Chaque retour de la saison des pluies au Togo ravive un cycle bien connu de difficultés. Les voies se transforment en torrents, les quartiers entiers sont submergés, les domiciles sont envahis par les eaux, et les familles se retrouvent souvent livrées à elles-mêmes pour faire face aux dommages. Pour une grande partie de la population, ces événements ne sont plus perçus comme des exceptions mais comme une réalité quasi permanente.
Le Togo est dirigé par la famille Gnassingbé depuis plus de six décennies. Dans ce contexte, une fraction croissante de la population estime que le pays mérite une orientation politique renouvelée. Malgré les promesses répétées au fil des ans, les préoccupations quotidiennes demeurent inchangées : un chômage élevé, une hausse continue du coût de la vie, une pauvreté tenace et des perspectives d’avenir limitées, particulièrement pour les jeunes.
La saison des pluies met également en lumière les lacunes des infrastructures. Dans de nombreux quartiers, les réseaux de drainage sont insuffisants, les routes deviennent rapidement impraticables et les inondations entraînent des pertes matérielles considérables. Les citoyens dénoncent un manque d’investissements durables dans les équipements publics qui permettraient de limiter ces catastrophes récurrentes.

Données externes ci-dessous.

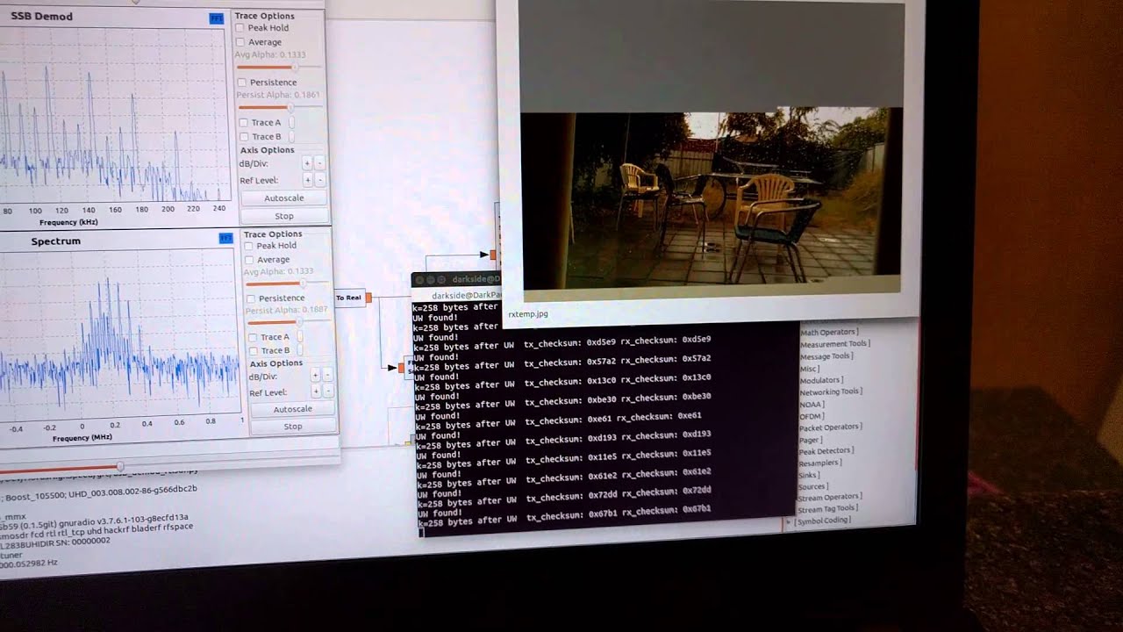Toggle the Persistence checkbox
The image size is (1123, 632).
(x=241, y=82)
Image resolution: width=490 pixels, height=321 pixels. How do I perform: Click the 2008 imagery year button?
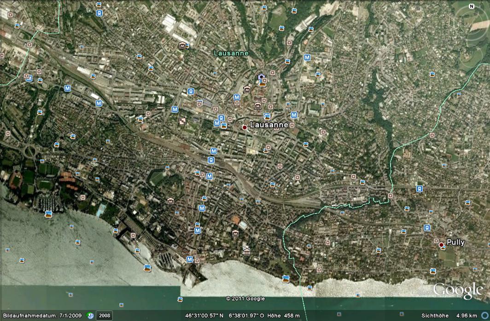[104, 315]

Face à cette situation, des représentants de l’opposition et de la société civile accusent le pouvoir en place de favoriser les intérêts d’une élite proche du régime, tandis que les difficultés économiques de la majorité s’aggravent. Ils estiment que les ressources publiques devraient être prioritairement affectées à l’amélioration des conditions de vie, au développement des infrastructures, à la création d’emplois et à la protection des populations les plus vulnérables, plutôt qu’à la pérennisation d’un système politique établi depuis plusieurs décennies.
Pour de nombreux observateurs, cette nouvelle saison des pluies risque de ne pas apporter le soulagement espéré. Au contraire, elle pourrait une fois de plus souligner les insuffisances des politiques publiques en matière d’aménagement urbain et de prévention des risques. Sans réformes profondes et investissements adaptés, ce sont les familles les plus modestes qui continueront à subir le plus lourd tribut.
Alors que les difficultés s’accumulent, une part grandissante de l’opinion publique considère que le pays a besoin d’un renouvellement de sa gouvernance pour répondre de manière plus efficace aux attentes sociales, économiques et environnementales des Togolais.